Preferably the oligonucleotide for in vitro detection of thyroid cancer comprises: a fragment which hybridizes under moderately stringent or stringent conditions to at least 15 nucleotides of the sequence after bisulfite conversion of SEQ ID NO. 1 or SEQ ID NO. 2 or SEQ ID NO. 3 or SEQ ID NO. 4 or the complement thereof and which comprises at least one CpG dinucleotide sequence; and/or a fragment which hybridizes under moderately stringent or stringent conditions to at least 15 nucleotides of the sequence after bisulfite conversion of SEQ ID NO. 5 or SEQ ID NO. 6 or SEQ ID NO. 7 or SEQ ID NO. 8 or the complement thereof and which comprises at least one CpG dinucleotide sequence; and/or a fragment which hybridizes under moderately stringent or stringent conditions to at least 15 nucleotides of the sequence after bisulfite conversion of SEQ ID NO. 9 or SEQ ID NO. 10 or SEQ ID NO. 11 or SEQ ID NO. 12 or the complement thereof and which comprises at least one CpG dinucleotide sequence; and/or a fragment which hybridizes under moderately stringent or stringent conditions to at least 15 nucleotides of the sequence after bisulfite conversion of SEQ ID NO. 13 or SEQ ID NO. 14 or SEQ ID NO. 15 or SEQ ID NO. 16 or the complement thereof and which comprises at least one CpG dinucleotide sequence; and/or a fragment which hybridizes under moderately stringent or stringent conditions to at least 15 nucleotides of the sequence after bisulfite conversion of SEQ ID NO. 17 or SEQ ID NO. 18 or SEQ ID NO. 19 or SEQ ID NO. 20 or the complement thereof and which comprises at least one CpG dinucleotide sequence.
The oligonucleotide for detecting thyroid cancer in vitro of the present application may further comprise: blocking agents that preferentially bind to DNA in the unmethylated state.
In a specific embodiment, an oligonucleotide for detecting thyroid cancer in vitro, comprising: SEQ ID NO. 21 and SEQ ID NO. 22. It also includes: SEQ ID NO. 23.
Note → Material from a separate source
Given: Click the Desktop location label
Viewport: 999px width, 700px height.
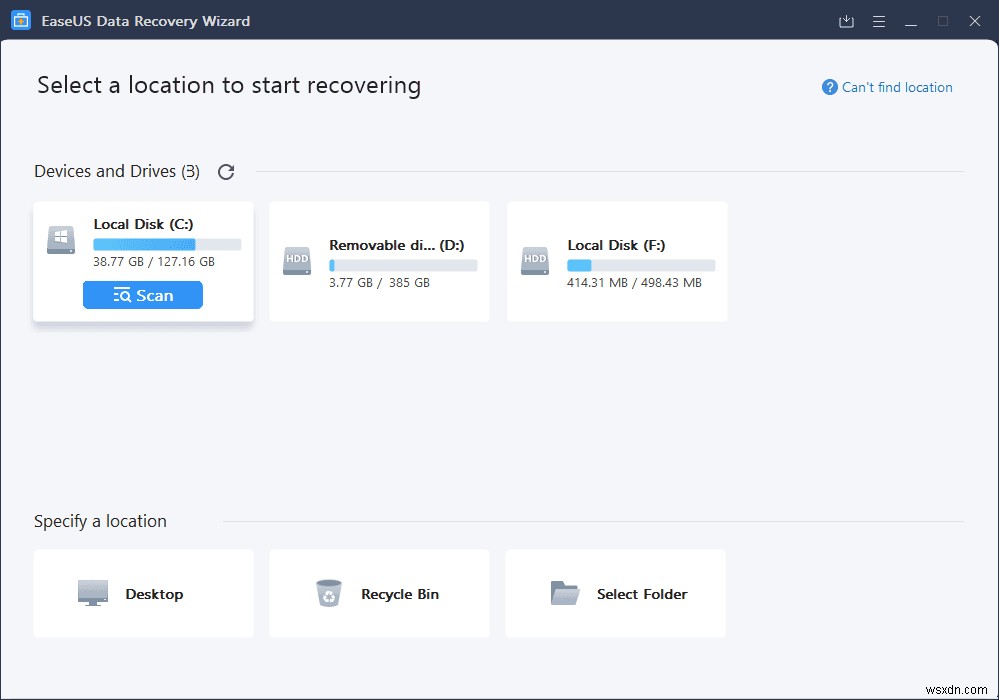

In another specific embodiment, an oligonucleotide for detecting thyroid cancer in vitro, comprising: SEQ ID NO. 24 and SEQ ID NO. 25. It also includes: SEQ ID NO. 26.
In another specific embodiment, an oligonucleotide for detecting thyroid cancer in vitro, comprising: the sequences of SEQ ID NO. 27 and SEQ ID NO. 28, further comprising: SEQ ID NO. 29.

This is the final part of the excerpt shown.